• **Задания**
#1 Кто, согласно отрывку, рассказал автору о правнуках Михаила Бутусова?
#2 Перепишите из отрывка без изменений участок от «06.06.14 01:11» до «История уникальной династии.».
#3 Почему в отрывке тихоокеанское побережье США названо «Диким Западом» и почему эти слова взяты в кавычки?

• **Фрагмент источника**
'''
• Бутусов! Гол!!! — Boutoussov! Goal!!!

    Гость на выходные

    06.06.14 01:11

    Бутусов! Гол!!! — Boutoussov! Goal!!! - фото

    Фото: EPA / VOSTOCK-Photo

    От футбола в Санкт-Петербурге до хоккея в Калифорнии, или История уникальной династии.

    Несколько месяцев назад популярный тележурналист и мой добрый знакомый Кирилл Набутов, затронув историю петербургского футбола, сообщил мне, что сразу несколько правнуков великого советского бомбардира Михаила Павловича Бутусова тоже ярко и успешно играют. Только не в футбол, а в хоккей — и не в северном городе на Неве, а на теплом тихоокеанском побережье Соединенных Штатов Америки. Как сказали бы раньше, в советские времена, «на Диком Западе».
'''
• **Сохранённые данные**
'''
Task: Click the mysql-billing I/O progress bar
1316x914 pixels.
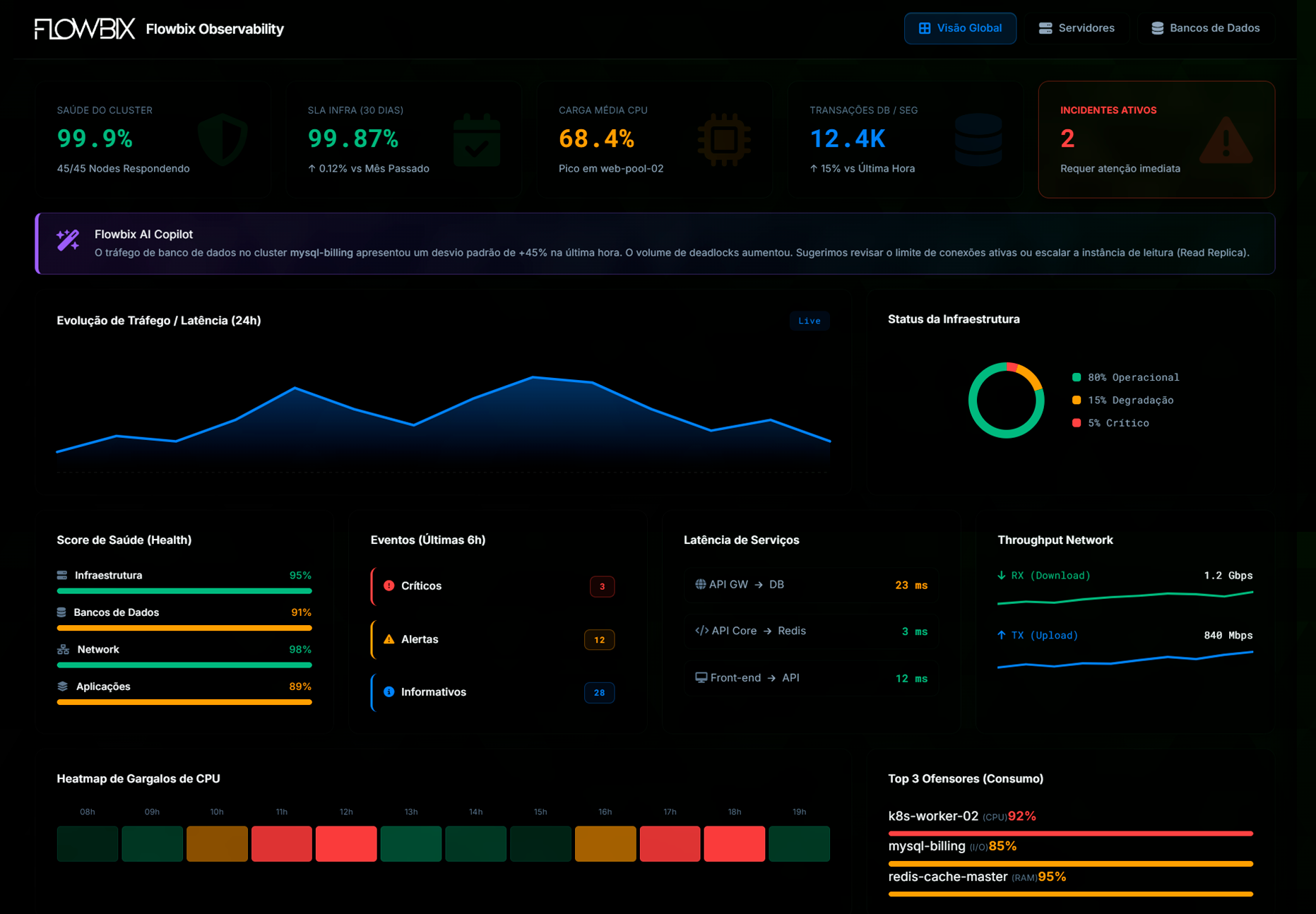Action: click(1070, 862)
'''
• **Ответы**
#1 Тележурналист Кирилл Набутов, добрый знакомый автора.

#2
06.06.14 01:11

    Бутусов! Гол!!! — Boutoussov! Goal!!! - фото

    Фото: EPA / VOSTOCK-Photo

    От футбола в Санкт-Петербурге до хоккея в Калифорнии, или История уникальной династии.

#3 Так, по словам автора, это место назвали бы раньше, в советские времена. Выражение относится к тёплому тихоокеанскому побережью США, где правнуки Бутусова играют в хоккей.